AVAILABLE RECORDS START

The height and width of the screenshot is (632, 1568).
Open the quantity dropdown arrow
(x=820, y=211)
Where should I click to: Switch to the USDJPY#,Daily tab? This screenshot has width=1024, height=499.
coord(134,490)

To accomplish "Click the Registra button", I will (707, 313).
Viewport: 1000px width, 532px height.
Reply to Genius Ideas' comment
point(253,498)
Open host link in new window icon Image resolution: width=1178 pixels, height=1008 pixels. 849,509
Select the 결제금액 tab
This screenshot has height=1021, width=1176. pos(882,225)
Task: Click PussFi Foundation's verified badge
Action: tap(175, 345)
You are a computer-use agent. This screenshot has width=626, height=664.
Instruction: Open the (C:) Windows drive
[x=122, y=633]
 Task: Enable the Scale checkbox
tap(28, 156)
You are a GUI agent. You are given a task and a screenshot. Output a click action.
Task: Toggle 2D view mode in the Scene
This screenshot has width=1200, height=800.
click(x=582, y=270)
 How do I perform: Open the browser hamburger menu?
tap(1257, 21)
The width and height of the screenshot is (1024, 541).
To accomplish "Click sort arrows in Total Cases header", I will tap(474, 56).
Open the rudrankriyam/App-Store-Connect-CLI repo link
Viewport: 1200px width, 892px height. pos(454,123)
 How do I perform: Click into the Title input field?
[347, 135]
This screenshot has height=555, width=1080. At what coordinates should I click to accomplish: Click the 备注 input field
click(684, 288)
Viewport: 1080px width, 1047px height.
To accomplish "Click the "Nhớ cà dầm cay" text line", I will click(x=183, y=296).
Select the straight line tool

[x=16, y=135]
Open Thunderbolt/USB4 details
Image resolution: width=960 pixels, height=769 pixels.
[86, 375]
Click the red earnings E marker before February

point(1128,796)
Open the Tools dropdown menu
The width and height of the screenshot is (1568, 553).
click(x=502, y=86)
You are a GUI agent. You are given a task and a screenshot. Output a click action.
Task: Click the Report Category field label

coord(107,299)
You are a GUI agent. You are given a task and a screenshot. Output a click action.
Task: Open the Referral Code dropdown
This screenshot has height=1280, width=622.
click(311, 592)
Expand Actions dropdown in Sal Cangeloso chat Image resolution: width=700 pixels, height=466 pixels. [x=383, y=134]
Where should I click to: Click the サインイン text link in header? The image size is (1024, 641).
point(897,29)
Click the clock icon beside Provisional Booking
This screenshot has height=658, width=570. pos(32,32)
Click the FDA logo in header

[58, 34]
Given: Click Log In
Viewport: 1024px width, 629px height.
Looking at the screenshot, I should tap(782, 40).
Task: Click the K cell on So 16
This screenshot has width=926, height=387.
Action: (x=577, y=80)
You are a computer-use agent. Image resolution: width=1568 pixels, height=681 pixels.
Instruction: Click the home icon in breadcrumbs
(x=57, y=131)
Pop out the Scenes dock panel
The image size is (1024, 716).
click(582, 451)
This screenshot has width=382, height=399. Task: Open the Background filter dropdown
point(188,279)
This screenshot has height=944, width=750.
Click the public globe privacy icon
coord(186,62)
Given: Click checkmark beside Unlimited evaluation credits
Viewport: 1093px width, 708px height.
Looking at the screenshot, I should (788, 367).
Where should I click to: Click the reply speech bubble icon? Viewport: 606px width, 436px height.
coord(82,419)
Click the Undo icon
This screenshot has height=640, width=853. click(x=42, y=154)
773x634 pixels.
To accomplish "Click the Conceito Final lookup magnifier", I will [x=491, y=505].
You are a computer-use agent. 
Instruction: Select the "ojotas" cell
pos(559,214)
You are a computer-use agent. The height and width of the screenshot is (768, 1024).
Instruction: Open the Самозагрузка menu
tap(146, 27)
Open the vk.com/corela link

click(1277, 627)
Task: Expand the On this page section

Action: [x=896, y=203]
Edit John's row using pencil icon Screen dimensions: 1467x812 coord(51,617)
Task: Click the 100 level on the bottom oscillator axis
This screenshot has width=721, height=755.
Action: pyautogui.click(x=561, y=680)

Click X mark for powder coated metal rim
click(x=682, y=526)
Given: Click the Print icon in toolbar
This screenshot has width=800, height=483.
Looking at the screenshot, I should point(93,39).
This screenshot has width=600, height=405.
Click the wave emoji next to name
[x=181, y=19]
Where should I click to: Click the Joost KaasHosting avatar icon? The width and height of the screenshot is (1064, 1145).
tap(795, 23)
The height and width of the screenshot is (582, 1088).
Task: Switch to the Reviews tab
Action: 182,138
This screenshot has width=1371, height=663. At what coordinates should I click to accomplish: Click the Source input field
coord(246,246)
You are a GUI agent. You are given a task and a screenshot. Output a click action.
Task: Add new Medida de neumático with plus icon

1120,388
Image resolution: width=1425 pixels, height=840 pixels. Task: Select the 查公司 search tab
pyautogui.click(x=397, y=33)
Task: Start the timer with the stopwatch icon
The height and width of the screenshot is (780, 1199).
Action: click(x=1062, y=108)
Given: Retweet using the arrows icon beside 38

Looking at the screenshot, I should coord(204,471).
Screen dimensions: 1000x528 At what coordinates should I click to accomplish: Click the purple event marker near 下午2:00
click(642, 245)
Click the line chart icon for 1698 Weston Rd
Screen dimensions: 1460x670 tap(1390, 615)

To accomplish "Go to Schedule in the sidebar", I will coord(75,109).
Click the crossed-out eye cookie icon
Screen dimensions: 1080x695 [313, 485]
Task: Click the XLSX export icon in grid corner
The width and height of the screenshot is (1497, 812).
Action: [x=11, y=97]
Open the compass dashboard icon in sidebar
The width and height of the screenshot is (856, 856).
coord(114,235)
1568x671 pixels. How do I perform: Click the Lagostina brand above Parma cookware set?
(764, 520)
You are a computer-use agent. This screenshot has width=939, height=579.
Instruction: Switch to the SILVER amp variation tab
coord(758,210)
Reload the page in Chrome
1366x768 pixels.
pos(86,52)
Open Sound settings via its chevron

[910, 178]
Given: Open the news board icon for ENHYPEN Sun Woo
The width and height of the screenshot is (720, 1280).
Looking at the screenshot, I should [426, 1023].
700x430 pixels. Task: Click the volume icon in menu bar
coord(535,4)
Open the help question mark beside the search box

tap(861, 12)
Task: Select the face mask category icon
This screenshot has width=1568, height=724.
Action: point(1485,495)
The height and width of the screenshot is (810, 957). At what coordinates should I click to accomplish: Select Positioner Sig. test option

AVAILABLE RECORDS END

INSTRUCTIONS TO FOLLOW |
Return, word for word, the lines from the one containing "Reload the page in Chrome" through the end of the data above, both ends included, and nothing else.

RESULT FOR THIS TASK |
Reload the page in Chrome
1366x768 pixels.
pos(86,52)
Open Sound settings via its chevron

[910, 178]
Given: Open the news board icon for ENHYPEN Sun Woo
The width and height of the screenshot is (720, 1280).
Looking at the screenshot, I should [426, 1023].
700x430 pixels. Task: Click the volume icon in menu bar
coord(535,4)
Open the help question mark beside the search box

tap(861, 12)
Task: Select the face mask category icon
This screenshot has width=1568, height=724.
Action: point(1485,495)
The height and width of the screenshot is (810, 957). At what coordinates should I click to accomplish: Select Positioner Sig. test option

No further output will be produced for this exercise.